── SUPPLIED DATA ──
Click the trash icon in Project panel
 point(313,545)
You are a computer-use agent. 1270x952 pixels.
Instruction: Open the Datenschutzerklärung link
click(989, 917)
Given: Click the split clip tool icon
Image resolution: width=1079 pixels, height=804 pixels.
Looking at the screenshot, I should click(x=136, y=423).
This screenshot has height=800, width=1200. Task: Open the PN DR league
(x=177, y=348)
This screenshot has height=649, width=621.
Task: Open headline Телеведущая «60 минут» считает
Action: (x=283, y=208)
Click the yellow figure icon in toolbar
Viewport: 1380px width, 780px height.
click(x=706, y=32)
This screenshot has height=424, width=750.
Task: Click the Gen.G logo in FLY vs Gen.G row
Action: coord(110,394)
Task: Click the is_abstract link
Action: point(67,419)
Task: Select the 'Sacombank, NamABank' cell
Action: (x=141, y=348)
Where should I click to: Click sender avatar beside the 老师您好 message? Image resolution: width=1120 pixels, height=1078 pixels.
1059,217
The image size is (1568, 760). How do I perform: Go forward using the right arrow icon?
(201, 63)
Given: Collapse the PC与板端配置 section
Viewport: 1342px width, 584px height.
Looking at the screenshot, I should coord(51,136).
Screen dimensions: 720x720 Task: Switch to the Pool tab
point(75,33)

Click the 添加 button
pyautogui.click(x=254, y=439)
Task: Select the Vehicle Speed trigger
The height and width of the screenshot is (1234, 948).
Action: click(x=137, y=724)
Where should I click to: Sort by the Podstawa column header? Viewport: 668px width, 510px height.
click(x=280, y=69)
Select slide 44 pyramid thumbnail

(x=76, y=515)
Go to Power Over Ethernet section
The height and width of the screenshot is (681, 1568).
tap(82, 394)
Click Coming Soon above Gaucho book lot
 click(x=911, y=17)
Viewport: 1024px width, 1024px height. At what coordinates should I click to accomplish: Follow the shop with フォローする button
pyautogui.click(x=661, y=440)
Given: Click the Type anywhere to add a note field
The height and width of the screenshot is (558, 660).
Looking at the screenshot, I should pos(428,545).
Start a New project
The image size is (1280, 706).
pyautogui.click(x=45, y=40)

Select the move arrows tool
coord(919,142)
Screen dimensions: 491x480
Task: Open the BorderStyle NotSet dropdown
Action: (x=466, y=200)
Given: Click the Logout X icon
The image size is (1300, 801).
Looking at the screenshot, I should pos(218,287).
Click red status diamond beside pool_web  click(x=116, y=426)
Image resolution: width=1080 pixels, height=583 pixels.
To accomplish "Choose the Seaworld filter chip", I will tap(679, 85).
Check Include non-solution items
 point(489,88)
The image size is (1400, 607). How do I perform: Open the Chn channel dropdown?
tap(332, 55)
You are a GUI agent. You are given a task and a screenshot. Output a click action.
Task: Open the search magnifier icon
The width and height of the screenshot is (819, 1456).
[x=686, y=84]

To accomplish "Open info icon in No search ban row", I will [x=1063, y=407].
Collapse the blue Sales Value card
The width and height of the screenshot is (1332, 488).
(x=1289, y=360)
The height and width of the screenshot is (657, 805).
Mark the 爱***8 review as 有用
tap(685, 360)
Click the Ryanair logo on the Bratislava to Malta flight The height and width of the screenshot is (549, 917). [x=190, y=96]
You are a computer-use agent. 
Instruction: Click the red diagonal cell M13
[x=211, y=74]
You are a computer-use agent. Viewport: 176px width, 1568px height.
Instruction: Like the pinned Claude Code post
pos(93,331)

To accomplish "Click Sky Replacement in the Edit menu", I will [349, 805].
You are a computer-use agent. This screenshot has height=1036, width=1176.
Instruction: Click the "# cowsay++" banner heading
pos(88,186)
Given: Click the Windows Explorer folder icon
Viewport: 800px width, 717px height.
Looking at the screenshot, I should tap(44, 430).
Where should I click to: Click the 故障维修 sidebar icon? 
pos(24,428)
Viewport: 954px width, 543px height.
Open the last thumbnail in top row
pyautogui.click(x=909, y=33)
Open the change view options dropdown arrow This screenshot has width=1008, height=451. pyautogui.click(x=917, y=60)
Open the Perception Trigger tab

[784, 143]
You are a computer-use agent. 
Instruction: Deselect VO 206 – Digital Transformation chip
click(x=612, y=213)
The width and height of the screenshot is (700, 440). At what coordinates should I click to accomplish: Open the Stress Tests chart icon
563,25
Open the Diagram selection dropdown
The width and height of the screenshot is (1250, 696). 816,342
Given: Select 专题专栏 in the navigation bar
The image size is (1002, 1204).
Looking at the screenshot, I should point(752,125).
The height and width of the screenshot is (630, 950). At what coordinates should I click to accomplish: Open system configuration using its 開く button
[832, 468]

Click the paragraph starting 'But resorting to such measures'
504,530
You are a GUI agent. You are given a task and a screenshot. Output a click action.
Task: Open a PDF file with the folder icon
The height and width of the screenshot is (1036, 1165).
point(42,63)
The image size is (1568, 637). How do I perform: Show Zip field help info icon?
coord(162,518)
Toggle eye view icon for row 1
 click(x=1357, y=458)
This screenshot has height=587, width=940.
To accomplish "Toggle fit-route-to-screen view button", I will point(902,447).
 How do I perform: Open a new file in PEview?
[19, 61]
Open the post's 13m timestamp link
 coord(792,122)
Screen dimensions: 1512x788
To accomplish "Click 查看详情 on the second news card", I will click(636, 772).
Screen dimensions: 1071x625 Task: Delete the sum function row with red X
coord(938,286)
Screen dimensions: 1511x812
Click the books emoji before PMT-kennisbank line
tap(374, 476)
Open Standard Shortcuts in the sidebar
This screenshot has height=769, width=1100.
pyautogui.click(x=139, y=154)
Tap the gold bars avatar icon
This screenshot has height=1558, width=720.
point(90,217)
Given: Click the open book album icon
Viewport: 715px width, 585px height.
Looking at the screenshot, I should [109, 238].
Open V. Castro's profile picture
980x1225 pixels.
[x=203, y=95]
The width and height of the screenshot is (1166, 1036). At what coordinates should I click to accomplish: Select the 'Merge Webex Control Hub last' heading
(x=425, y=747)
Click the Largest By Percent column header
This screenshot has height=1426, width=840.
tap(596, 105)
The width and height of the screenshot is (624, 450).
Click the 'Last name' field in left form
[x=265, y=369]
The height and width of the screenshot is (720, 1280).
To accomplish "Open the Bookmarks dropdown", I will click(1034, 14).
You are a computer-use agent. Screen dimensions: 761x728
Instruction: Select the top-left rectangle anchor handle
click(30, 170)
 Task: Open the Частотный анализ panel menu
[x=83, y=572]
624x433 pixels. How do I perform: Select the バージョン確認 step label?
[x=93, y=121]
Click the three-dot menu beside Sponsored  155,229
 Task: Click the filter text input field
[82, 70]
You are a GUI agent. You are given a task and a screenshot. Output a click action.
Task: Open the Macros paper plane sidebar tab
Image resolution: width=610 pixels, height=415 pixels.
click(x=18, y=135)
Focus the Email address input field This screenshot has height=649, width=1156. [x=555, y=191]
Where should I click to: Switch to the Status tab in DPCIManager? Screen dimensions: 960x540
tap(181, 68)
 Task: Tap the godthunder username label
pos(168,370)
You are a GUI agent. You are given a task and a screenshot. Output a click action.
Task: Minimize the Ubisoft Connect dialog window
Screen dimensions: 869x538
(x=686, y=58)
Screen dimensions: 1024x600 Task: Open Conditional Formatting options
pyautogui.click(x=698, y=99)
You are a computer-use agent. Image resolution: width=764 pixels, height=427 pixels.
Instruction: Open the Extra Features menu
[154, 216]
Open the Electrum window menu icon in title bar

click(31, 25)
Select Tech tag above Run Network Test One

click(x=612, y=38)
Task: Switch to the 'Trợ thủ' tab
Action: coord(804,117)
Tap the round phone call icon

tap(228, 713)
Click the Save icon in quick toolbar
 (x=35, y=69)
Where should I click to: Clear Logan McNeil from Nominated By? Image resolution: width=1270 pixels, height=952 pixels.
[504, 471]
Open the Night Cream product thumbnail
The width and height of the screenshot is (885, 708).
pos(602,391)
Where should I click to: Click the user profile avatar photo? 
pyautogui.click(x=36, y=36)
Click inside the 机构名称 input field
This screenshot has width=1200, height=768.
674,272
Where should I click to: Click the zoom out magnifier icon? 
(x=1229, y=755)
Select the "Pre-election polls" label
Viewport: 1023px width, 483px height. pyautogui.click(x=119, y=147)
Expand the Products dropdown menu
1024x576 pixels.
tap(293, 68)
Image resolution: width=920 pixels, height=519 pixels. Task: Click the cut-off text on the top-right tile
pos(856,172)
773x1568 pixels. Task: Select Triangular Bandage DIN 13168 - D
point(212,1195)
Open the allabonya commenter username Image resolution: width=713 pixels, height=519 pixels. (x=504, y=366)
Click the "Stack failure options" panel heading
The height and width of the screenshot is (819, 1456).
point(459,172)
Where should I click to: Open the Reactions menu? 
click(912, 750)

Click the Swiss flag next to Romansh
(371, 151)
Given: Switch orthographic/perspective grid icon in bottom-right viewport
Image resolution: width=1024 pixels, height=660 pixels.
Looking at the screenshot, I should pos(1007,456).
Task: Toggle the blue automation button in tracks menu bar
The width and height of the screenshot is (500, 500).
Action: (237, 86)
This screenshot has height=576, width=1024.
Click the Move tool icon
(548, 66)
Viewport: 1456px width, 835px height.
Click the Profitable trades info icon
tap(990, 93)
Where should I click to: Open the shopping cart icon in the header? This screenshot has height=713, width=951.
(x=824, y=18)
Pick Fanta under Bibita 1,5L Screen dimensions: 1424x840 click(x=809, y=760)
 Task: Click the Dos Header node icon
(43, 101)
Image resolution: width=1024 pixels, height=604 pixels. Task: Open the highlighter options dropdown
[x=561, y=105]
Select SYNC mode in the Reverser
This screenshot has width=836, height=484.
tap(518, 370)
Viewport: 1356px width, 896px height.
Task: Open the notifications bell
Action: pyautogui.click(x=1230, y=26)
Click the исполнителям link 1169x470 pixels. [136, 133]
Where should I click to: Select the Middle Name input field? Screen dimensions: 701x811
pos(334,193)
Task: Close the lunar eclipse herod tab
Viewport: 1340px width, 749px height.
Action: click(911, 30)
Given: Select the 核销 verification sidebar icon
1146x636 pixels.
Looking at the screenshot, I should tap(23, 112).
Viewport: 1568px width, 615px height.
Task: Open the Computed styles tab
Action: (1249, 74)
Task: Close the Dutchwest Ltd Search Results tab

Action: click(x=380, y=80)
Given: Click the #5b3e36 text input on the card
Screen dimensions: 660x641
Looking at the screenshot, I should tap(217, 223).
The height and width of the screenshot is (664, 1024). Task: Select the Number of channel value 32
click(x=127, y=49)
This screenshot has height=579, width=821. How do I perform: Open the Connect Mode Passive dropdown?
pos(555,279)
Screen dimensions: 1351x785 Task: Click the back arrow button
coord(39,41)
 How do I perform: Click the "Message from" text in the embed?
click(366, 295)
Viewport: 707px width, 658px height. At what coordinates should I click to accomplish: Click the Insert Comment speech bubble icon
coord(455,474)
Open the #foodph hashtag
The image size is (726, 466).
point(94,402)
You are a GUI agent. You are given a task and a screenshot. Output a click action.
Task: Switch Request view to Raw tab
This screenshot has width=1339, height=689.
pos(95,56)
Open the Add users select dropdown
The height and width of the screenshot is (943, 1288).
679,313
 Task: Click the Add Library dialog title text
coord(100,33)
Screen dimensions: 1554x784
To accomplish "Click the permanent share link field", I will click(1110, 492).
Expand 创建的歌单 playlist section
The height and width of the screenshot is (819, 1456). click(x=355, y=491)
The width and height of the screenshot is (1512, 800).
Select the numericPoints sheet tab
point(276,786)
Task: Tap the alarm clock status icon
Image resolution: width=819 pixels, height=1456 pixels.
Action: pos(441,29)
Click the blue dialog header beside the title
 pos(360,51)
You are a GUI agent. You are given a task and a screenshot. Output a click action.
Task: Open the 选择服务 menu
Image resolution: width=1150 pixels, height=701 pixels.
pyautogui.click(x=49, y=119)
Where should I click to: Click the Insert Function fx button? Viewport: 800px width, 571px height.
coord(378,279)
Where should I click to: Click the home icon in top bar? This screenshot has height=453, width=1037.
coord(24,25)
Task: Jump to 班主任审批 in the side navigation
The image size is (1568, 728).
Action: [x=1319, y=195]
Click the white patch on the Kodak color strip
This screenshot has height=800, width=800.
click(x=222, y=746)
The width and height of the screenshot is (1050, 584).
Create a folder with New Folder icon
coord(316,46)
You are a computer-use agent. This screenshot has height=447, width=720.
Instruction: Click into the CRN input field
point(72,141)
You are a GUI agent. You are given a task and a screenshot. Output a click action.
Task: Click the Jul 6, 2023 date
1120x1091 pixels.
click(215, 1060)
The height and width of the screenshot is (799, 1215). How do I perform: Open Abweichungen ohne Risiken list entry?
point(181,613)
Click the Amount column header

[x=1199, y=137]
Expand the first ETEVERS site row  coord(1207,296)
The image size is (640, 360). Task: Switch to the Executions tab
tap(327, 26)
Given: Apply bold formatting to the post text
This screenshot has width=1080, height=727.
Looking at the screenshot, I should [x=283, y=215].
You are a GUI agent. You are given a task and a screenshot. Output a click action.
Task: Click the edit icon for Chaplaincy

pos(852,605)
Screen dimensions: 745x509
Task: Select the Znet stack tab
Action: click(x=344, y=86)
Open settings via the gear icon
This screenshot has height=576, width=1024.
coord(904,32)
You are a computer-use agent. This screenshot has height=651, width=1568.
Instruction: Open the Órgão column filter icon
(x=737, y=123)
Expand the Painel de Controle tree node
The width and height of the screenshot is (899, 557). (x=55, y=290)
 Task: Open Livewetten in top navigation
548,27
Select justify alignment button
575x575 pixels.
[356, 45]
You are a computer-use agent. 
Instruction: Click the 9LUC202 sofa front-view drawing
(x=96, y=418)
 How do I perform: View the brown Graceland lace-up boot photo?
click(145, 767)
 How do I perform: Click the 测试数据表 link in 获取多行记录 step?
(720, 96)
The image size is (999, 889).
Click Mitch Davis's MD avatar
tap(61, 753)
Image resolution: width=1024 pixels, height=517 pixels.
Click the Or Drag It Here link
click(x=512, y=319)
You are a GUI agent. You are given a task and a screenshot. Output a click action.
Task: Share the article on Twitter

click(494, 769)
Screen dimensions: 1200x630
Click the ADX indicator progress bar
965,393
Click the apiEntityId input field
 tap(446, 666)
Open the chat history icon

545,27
───
*PROMPT*
In the listing, return each line containing the string "computer".

*RESULT*
You are a computer-use agent. 1270x952 pixels.
You are a computer-use agent. 
You are a computer-use agent. Viewport: 176px width, 1568px height.
You are a computer-use agent. This screenshot has height=1036, width=1176.
You are a computer-use agent. 
You are a computer-use agent. Screen dimensions: 761x728
You are a computer-use agent. Image resolution: width=764 pixels, height=427 pixels.
You are a computer-use agent. This screenshot has height=447, width=720.
You are a computer-use agent. This screenshot has height=651, width=1568.
You are a computer-use agent. 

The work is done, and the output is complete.